I have one question though. You set up animations to rotate on place in the animator, but these never seem to get triggered in your project or mine. I'm guessing the 'velx' animator parameter should be modified while keeping move=false to achieve this. How would you go about implementing these?
Maybe check in update if the angle between desiredDirection and current direction is bigger than 45 degrees, and then allowing velx to be modified while keeping move = false ?
@@twoboxtoofurious That's a good point. I think what happens may be that a NavMeshAgent may never really turn in place, so that case is not triggered when the character is driven by a NavMeshAgent. I think that under manual / keyboard control, the turn-in-place case should work. Just curious, why do your teachers advise against using root motion?
You see so nice😄
Hello, great videos. When will you upload the next part?
Hi, thanks for your comment. I am working on the next video and should have it uploaded this week. The topic will be waypoints and having a set of NPCs wondering through the environment.
Great tutorial! I was having same issues with the jittering, but after using your example it went away! Thanks a lot. I suspect it has something to do with the way the unity example handles frame smoothing, can anyone confirm / deny? Anyways GJ, your code works better than the unity docs.
Thanks for the feedback! I'm glad the code worked for you!
Thank you!
You're welcome!
All tutorials just show how to move with root animation and navmesh, but the real problem is when the enemy reach the player and attacks with root motion, then can go through navmesh
Right, this video does not include the case when players / enemies collide / fight, etc. The example shown is just wandering / patrolling behavior.
Great video sir. Thanks a lot. It helps a lot.🙏
Thanks for your comment! I'm glad the video is helpful.
My steps are jittering
If you would like to send me an email at info@clockworks-games.com with more details on what you are doing I will be glad to try to help.

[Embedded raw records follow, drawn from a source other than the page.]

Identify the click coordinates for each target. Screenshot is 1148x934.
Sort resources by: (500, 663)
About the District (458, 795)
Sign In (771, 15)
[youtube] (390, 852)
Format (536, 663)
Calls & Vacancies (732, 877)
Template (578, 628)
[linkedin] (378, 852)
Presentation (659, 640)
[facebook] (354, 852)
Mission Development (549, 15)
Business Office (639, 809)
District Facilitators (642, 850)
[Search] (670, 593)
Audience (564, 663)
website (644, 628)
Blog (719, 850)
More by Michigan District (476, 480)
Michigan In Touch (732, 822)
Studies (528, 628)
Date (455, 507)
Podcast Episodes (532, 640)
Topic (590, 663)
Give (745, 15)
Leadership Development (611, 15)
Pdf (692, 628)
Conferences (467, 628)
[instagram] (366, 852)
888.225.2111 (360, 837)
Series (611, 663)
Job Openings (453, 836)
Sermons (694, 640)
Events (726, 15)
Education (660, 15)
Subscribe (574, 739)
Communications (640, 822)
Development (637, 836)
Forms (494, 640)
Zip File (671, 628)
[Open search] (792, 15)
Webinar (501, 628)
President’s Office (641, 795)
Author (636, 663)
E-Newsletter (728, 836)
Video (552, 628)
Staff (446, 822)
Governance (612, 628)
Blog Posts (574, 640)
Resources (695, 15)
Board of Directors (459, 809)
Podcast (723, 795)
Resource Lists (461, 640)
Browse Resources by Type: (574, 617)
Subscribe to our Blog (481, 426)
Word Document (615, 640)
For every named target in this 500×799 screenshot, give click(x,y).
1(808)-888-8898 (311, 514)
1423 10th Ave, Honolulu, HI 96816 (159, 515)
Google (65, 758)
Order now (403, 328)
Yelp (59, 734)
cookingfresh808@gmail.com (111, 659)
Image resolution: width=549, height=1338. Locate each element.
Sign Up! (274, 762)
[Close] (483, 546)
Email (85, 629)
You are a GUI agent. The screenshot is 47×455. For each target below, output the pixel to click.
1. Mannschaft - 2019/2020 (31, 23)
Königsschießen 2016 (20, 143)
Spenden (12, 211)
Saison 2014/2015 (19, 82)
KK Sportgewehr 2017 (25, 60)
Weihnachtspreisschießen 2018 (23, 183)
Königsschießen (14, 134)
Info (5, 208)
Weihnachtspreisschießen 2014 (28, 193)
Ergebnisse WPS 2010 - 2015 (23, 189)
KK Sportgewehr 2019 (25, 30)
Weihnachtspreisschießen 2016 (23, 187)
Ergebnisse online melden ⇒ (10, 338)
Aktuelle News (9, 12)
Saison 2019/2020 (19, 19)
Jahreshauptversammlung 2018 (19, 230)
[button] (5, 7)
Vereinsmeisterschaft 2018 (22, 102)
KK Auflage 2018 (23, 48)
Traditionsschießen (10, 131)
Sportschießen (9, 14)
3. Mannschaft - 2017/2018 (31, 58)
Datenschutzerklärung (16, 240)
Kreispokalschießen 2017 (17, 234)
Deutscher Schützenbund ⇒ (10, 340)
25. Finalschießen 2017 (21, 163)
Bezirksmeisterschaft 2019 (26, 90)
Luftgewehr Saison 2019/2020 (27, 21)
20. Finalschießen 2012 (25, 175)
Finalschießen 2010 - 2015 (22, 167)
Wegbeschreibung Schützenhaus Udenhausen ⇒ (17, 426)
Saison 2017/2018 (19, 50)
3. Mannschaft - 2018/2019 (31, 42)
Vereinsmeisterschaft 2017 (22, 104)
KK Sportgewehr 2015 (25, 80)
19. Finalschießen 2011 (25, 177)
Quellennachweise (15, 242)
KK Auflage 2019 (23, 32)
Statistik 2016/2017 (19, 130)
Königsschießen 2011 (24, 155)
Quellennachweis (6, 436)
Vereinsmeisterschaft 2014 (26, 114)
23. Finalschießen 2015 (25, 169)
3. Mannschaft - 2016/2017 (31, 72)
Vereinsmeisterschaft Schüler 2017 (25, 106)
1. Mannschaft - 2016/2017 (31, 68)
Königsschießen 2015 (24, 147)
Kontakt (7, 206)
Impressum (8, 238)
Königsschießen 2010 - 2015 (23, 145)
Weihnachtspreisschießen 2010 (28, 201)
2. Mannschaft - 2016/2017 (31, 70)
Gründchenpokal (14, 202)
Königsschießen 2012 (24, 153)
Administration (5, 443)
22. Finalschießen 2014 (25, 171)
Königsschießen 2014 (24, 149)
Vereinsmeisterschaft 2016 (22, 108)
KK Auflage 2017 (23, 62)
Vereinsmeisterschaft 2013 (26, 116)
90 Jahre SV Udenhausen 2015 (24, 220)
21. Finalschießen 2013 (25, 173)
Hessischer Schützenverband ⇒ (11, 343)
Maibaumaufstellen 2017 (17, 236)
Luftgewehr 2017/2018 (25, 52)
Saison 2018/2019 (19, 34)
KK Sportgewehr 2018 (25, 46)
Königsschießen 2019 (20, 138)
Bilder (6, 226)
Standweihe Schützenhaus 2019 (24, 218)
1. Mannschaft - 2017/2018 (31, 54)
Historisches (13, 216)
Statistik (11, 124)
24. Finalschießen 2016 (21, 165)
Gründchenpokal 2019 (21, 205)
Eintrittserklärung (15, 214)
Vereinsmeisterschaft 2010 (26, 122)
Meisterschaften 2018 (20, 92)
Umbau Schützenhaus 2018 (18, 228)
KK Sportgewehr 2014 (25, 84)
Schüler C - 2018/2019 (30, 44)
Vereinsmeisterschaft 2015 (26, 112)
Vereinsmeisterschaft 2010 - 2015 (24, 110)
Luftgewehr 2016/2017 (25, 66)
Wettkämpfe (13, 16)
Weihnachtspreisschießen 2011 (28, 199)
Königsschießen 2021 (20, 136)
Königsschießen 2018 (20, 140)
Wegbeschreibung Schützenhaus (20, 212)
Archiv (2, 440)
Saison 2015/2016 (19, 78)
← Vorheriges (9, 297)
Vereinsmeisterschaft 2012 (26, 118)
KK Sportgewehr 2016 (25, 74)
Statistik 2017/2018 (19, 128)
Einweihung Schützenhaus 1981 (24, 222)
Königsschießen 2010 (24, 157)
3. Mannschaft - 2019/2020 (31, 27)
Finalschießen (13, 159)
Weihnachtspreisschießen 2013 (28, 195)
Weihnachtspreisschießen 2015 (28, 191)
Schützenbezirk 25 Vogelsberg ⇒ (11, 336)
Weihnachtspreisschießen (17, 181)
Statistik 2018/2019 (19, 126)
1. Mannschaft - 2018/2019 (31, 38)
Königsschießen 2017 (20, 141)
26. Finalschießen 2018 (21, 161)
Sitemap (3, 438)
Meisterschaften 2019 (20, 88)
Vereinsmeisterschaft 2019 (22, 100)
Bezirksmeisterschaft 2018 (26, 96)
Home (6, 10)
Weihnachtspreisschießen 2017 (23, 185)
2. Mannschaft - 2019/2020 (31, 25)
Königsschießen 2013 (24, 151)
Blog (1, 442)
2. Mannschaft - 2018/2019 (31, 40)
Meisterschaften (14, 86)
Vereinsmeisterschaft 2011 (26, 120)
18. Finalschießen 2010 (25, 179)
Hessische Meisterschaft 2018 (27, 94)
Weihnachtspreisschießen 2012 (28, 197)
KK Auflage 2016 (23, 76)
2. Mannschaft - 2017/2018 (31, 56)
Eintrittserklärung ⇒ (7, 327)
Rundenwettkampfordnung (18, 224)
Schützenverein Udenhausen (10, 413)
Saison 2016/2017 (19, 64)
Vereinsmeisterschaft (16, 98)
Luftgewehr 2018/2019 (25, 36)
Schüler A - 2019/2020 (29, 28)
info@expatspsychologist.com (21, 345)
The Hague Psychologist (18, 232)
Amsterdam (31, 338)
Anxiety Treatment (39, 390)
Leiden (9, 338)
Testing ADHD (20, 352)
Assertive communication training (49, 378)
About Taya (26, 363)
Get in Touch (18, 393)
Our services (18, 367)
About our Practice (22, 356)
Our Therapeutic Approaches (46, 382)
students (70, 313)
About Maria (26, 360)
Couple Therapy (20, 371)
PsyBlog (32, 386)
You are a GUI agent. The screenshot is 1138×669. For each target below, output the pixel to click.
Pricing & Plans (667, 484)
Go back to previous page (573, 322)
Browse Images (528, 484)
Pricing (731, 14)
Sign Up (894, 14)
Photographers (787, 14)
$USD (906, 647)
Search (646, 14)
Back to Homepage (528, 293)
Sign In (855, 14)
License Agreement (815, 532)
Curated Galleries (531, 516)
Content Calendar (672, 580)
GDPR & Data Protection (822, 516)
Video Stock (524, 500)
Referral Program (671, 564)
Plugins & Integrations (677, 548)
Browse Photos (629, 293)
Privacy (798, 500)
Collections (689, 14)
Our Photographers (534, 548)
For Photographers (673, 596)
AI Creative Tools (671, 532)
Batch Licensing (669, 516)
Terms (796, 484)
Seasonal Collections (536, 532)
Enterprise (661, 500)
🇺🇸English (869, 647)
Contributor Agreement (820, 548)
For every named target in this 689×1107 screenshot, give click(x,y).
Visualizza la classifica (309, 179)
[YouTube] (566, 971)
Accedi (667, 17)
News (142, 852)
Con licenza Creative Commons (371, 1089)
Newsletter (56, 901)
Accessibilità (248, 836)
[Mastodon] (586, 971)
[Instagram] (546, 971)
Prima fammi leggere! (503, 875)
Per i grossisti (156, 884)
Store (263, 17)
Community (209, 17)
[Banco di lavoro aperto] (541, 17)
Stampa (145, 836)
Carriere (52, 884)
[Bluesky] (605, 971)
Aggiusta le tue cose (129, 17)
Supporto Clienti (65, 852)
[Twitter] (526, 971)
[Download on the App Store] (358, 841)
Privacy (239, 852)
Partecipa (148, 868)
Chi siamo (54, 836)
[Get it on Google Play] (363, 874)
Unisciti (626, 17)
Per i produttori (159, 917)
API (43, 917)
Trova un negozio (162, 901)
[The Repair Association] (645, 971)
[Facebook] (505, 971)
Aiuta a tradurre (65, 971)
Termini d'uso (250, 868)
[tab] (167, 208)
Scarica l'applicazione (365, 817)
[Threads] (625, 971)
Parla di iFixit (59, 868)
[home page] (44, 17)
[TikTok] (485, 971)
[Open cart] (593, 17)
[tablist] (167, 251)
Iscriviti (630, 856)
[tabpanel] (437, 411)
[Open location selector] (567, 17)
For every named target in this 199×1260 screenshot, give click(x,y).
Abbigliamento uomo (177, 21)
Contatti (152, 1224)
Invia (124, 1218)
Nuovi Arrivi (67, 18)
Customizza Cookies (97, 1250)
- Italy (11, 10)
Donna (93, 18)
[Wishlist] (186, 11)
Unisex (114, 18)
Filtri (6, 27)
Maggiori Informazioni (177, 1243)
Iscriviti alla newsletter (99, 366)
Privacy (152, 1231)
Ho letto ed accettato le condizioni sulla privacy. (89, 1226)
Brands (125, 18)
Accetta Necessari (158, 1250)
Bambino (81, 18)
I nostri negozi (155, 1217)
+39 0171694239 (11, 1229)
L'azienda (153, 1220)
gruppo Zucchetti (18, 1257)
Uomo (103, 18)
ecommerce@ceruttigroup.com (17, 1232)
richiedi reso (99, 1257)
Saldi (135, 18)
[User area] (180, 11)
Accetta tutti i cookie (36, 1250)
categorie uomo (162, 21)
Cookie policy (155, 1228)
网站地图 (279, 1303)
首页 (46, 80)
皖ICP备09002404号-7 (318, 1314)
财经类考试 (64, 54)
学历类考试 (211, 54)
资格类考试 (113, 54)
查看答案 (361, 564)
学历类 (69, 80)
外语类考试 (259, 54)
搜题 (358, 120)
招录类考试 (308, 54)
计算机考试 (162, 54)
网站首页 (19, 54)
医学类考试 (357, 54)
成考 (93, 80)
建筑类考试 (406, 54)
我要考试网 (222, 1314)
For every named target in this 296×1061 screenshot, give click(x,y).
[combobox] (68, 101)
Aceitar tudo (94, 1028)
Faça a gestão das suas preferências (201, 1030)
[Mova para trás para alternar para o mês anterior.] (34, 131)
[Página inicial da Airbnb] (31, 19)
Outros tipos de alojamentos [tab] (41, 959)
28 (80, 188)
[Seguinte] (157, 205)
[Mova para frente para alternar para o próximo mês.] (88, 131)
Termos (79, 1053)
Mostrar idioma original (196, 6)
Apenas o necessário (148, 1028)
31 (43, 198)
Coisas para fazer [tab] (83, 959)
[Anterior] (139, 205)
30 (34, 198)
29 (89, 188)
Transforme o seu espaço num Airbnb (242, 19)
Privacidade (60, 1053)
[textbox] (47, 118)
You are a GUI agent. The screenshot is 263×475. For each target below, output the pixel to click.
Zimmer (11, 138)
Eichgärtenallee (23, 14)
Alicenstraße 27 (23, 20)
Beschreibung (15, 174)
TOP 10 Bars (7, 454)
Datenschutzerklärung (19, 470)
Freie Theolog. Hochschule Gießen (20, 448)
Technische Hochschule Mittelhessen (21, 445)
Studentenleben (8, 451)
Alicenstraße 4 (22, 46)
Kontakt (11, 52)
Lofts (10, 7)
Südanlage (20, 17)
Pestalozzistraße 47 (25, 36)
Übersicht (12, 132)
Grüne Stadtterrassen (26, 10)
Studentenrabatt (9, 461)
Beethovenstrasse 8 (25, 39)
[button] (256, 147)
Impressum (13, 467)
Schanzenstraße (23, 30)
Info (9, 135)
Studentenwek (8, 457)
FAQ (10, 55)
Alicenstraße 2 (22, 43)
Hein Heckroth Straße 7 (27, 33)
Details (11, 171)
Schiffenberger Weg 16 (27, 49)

That movement is wrong, it slides, is not the right way to do it, and that code from Unity api is useless
There are many ways to implement this, with tradeoffs between difficulty and correctness. As I said in the video, this is a simple solution that works in most cases and would be improved with a more complete set of animation clips. If you have a better approach, please go ahead and post it. I and others would be interested in your solution.
too much sliding
I agree. As I said in the video, there is less foot sliding for forward motion. The foot sliding is worse when the NPC turns around, mostly because the animation clips do not include this type of motion, like walking backwards. The video is intended to show the general approach.